(712b) Graphene Based Sensing Platform for Studying Amyotrophic Lateral Sclerosis

Amyotrophic lateral sclerosis (ALS) is the most common adult-onset motor neuron disease, characterized by rapid loss of upper and lower motor neurons resulting in patient death from respiratory failure within 3-5 years of initial symptom onset. Although at least 30 genes of major effect have been reported, the pathobiology of ALS is not well understood. Compounding this is the lack of a reliable laboratory test which can accurately diagnose this rapidly deteriorating disease. This barrier has created a severe road-block for researchers trying to develop novel therapeutics and clinicians initiating treatments. Therefore, alongside identification of etiologies and therapeutics, development of a diagnostic and prognostic biomarker is a foremost research priority.

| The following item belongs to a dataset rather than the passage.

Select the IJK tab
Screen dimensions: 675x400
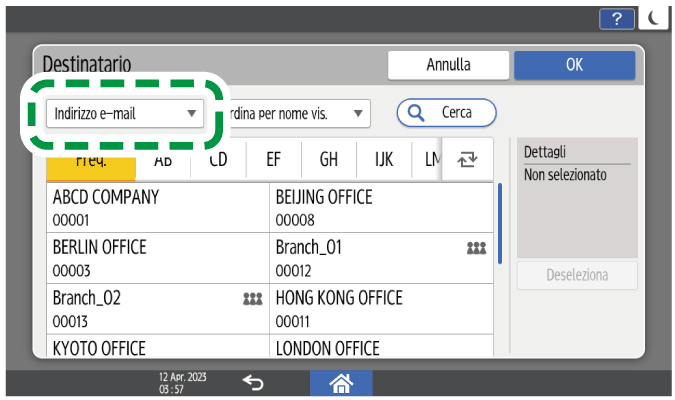coord(383,159)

Herein, we report the use of graphene, a sensitive nanomaterial, in combination with Raman spectroscopy to identify specific signals in the cerebrospinal fluids (CSF) of ALS patients which in the future can be used to develop a diagnostic biomarker. We demonstrate that the second-order overtone of in-plane phonon vibration energies (2D) of interfaced graphene can be sensitively modified by the components in the CSF. The n-doping mechanism employed by our platform is disease specific, with a 2D vibration energy shift of approximately 3.3±0.3 cm^-1 in the case of ALS patients.